SELECTED EXCERPT:

* * * * *

For example, home suitability rules of the 1940s and 1950s evolved from the federal government's failure to provide clarity concerning a definition and specific criteria for determining the suitability of a home. This led to variability at the state level and allowed public welfare agencies to become instruments of local interests and prejudices, a situation that ultimately led to debate about the usefulness of the policy and the real purpose it served.

Ostensibly, home suitability requirements were created to ensure that public support was provided only to "moral" homes. States could reject at the point of application, or subsequently expel from the rolls, clients whose homes were labeled "immoral." Cases of expelled or rejected homes were closed without follow-up services under the rationalization that services to the children could not be provided because cases were no longer active [Bell 1965].

* * * * *

(Stored items)
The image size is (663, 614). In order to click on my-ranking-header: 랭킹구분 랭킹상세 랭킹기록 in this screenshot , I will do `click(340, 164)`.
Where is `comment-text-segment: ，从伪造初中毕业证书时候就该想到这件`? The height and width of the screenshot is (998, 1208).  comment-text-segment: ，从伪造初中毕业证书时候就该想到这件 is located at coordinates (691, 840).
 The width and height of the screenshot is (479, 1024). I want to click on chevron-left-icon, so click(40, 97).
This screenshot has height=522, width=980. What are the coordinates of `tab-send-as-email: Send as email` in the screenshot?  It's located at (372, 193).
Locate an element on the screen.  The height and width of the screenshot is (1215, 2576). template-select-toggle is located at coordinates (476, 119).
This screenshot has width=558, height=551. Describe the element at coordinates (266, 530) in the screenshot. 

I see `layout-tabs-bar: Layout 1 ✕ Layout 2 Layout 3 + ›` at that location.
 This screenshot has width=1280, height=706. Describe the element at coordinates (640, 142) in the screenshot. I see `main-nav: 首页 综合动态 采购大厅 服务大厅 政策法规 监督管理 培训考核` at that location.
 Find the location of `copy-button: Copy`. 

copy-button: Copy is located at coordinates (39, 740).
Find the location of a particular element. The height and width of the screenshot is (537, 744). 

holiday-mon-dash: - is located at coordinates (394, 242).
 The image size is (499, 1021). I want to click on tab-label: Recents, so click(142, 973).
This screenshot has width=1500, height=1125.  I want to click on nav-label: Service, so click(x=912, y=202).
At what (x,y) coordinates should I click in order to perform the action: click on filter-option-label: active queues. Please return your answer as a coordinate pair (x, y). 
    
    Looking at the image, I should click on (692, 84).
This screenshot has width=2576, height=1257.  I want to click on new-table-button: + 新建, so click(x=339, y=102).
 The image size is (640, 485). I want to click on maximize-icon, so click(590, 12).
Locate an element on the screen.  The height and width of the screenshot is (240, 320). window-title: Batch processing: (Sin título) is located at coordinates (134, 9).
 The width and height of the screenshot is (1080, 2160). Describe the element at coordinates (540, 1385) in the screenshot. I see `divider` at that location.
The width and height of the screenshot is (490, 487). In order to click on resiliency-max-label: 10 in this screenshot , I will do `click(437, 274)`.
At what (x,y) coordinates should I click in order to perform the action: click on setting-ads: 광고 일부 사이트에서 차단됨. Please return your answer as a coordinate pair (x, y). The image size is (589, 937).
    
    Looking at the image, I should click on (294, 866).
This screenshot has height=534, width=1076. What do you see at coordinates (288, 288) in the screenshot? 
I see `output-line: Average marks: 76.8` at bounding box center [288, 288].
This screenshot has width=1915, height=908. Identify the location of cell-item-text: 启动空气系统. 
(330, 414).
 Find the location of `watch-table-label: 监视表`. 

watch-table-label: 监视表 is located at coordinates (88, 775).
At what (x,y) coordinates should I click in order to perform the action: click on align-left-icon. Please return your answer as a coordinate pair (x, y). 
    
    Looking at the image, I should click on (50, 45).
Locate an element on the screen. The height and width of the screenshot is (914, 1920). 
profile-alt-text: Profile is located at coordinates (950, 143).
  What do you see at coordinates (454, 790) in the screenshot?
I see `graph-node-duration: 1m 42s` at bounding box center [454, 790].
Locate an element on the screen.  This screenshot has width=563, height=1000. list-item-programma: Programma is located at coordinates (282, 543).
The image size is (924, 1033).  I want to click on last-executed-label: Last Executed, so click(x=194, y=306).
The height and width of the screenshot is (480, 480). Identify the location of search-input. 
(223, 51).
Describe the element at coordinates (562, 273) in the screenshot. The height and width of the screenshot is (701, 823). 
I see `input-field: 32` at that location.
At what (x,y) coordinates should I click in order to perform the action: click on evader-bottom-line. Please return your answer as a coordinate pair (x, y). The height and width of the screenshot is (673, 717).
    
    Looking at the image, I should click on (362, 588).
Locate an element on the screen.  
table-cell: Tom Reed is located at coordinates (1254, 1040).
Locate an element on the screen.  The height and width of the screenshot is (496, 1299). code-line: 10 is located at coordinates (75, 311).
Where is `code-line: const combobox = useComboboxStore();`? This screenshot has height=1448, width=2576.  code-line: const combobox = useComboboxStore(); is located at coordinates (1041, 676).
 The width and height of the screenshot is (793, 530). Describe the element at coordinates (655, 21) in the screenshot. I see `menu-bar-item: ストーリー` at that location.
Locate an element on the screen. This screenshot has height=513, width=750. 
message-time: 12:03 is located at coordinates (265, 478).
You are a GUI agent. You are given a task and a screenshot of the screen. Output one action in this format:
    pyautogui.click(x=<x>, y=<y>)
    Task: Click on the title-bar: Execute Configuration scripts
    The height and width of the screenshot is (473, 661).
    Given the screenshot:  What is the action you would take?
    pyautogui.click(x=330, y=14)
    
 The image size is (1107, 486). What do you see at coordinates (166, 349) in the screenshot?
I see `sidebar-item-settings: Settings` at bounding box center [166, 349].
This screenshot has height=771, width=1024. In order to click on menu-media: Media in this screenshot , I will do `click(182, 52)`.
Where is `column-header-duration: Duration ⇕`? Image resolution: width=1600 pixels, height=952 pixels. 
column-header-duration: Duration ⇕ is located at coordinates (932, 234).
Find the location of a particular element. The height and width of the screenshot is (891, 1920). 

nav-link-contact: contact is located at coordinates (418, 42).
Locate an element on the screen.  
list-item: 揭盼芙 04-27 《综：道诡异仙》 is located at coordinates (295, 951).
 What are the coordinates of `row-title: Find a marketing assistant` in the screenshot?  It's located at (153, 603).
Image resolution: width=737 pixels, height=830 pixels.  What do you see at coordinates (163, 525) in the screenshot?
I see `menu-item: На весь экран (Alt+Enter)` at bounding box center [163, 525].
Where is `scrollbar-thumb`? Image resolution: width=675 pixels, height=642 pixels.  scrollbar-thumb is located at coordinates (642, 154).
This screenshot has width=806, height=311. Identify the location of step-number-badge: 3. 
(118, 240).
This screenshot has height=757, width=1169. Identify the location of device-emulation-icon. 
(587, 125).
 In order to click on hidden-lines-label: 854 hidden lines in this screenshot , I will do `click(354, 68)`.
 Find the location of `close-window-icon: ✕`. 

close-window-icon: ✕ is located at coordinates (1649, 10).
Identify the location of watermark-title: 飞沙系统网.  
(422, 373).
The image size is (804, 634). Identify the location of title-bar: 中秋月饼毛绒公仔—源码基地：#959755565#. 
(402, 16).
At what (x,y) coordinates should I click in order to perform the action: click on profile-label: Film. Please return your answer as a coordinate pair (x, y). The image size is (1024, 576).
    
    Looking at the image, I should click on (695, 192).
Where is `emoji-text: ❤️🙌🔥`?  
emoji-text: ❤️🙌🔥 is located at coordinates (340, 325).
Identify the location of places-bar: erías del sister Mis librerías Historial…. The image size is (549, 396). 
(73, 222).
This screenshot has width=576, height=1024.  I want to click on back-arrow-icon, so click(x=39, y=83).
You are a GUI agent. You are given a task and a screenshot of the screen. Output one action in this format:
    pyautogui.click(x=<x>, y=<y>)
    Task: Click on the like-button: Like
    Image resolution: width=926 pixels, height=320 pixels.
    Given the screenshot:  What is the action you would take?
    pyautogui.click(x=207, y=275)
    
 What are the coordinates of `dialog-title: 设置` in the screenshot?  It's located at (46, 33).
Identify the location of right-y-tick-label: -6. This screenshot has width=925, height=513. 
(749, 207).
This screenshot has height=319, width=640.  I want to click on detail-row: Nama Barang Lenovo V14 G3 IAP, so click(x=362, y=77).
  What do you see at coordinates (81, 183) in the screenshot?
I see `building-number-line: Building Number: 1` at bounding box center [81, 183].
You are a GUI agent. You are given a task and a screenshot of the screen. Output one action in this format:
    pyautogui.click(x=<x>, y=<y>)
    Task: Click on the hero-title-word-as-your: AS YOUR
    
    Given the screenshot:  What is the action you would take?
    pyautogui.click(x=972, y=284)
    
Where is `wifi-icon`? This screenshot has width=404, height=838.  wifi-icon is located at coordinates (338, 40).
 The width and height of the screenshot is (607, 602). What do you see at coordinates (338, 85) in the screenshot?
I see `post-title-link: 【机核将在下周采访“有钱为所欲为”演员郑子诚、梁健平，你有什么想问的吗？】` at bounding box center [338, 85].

* * * * *

DIRECTIVE A: Reproduce the records verbatim, starting with the line that contains "coordinates (691, 840)." and going on through the line that contains "This screenshot has height=522, width=980.".
DIRECTIVE B: Pick up the passage on home suitability rules in public welfare and continue it from where it stops.

EXERCISE ANSWER A:
Where is `comment-text-segment: ，从伪造初中毕业证书时候就该想到这件`? The height and width of the screenshot is (998, 1208).  comment-text-segment: ，从伪造初中毕业证书时候就该想到这件 is located at coordinates (691, 840).
 The width and height of the screenshot is (479, 1024). I want to click on chevron-left-icon, so click(40, 97).
This screenshot has height=522, width=980. What are the coordinates of `tab-send-as-email: Send as email` in the screenshot?  It's located at (372, 193).

EXERCISE ANSWER B:
The records of the Children's Bureau, the National Association for the Advancement of Colored People (NAACP), and the National Urban League (NUL), reflect the different application of AFDC eligibility standards for African Americans in states such as Mississippi and Florida. Prior to the Flemming Rule (1955-1959), the majority of African American families who lived in the South did not receive welfare benefits from the federal-state AFDC because they were arbitrarily denied.

In 1960, states such as Louisiana overnight expelled thousands of clients from the AFDC rolls simply on the grounds that in these cases women had a child outside of marriage. This was taken as face value evidence of "unsuitability" and the expul­sions took place without hearings for the clients and without any serious investigations or intervention by welfare agencies concerning the well-being of the child. The policies were immersed in the politics of racism, for the expulsions on the grounds of "unsuitability" were overwhelmingly applied to African American clients. The expulsion of clients and their children from the welfare rolls had extreme significance for the child welfare system because these children were then classified as being neglected due to a lack of adequate income to provide properly for them. This situation is known as the Louisiana Incident [Bell1965].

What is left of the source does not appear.